Source extract »
Saturday 31 July 2010

ADVENTURE'S RESTING PLACE

Through rolling hills and
Gentle watered meadowlands
We wend our way to church.
Quiet this serried place today,
This holy, often noisy space:
And quieted our hearts before
The empty space of death
Disguised in unobtrusive,
Lilied, wreaths of love.

What good is this, this slow
Determined dance of neuro-
Disconnection? A fertile mind,
A restless spirit and a
Generous heart imprisoned, yet let
Loose to dance another tempo,
Hum another tune, and ride
A wilder storm, while held in
Love and friendship’s firm embrace.

In Eucharist we give our thanks
And for a friend now gone
Make anamnesis: what courage
We recall, what mystery we explore in
Incensed air of loss and
Inner dereliction! And yet what hidden,
Subtle joy, what reckless hope
Awaits in bread and wine, and in
Pain’s broken circle re-connected?

On returning from the funeral
of Philip Wetherell, friend, priest,
pioneer and adventurer,
who wrestled for three years
with Motor Neurone Disease.
July 2010

A VIEW MORE DISTANT

Tom, I cannot say
I knew you well.

I saw you from a distance,
Heard your name,
Watched, as in a choir
That loved you well
You measured out your harmonies
From a more distant place:

I heard you too,
Hidden at your console,
Talking to us through
Your fingers and your toes,
But not your eyes, which resonated
With some distant, deeper place.

I knew you slightly, Tom,
As in your struggles with an
Ailing body that could no more
Contain you, your parents
In their anguish and their love
Called us to holy supplication.

There is no answer to a prayer
That seeks a simple resolution.
The music of this symphony
Is darker, more profound: it is
The energy of love in counterpoint.
Now yours to play, for

Tom, within the mystery of God
You are known well.



In memory of Tom Wickens,
Woodham Parish
May 2010

Friday 16 July 2010

A MATTER OF PRIORITIES

Even relentless tropical
Rain relents; the evening sun
Breaks through and colours
The muddied earth to amber.
The yellowjack screams
In anticipation,
As Synod adopts
It's emerging strategic plan.
But while prelates have wrestled
With issues profound,
This bird has his eye
On the Worm
In the ground.


A moment of distraction during a serious
church meeting in a hot and humid land;
and a question about differing priorities!

What needs to be done »
Give the title of each poem in the poems above. Work from the poems alone and draw on no other source.

Dataset entries »
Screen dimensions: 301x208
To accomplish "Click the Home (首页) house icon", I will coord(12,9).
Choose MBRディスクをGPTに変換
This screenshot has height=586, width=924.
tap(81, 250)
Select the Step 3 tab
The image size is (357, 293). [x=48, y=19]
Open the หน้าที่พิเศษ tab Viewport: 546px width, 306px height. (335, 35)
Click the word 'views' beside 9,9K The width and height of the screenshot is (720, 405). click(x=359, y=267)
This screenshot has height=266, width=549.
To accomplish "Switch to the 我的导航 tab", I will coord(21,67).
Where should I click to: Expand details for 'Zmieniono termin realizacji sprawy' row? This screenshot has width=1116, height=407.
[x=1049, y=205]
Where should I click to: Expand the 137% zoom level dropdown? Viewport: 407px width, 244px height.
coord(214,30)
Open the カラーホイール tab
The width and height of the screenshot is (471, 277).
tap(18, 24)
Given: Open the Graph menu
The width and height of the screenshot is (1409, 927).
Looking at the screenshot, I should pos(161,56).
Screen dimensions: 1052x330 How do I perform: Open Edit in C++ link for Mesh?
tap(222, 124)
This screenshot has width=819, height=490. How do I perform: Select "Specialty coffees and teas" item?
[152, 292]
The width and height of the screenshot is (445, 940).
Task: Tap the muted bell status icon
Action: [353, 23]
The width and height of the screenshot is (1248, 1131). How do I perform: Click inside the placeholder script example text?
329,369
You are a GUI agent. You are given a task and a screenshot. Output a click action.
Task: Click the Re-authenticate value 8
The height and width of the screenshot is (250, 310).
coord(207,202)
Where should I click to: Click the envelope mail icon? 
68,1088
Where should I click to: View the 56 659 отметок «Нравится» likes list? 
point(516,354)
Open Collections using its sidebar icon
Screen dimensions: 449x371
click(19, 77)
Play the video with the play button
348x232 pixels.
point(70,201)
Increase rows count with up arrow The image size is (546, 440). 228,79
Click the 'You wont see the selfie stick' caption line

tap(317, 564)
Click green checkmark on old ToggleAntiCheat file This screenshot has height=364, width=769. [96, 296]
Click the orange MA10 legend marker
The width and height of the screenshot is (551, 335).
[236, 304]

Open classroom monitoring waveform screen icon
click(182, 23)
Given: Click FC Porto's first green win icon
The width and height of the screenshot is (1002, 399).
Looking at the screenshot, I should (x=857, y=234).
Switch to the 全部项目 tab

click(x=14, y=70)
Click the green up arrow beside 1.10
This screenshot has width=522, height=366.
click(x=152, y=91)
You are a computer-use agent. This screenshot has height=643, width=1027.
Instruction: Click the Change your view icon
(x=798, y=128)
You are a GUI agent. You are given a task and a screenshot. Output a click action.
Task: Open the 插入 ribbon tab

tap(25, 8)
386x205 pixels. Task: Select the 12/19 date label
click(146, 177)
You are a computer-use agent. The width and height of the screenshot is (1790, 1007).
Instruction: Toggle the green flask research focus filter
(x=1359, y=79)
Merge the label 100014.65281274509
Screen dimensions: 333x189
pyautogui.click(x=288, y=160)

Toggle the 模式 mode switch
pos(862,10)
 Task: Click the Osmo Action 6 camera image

Response to the task »
ADVENTURE'S RESTING PLACE
A VIEW MORE DISTANT
A MATTER OF PRIORITIES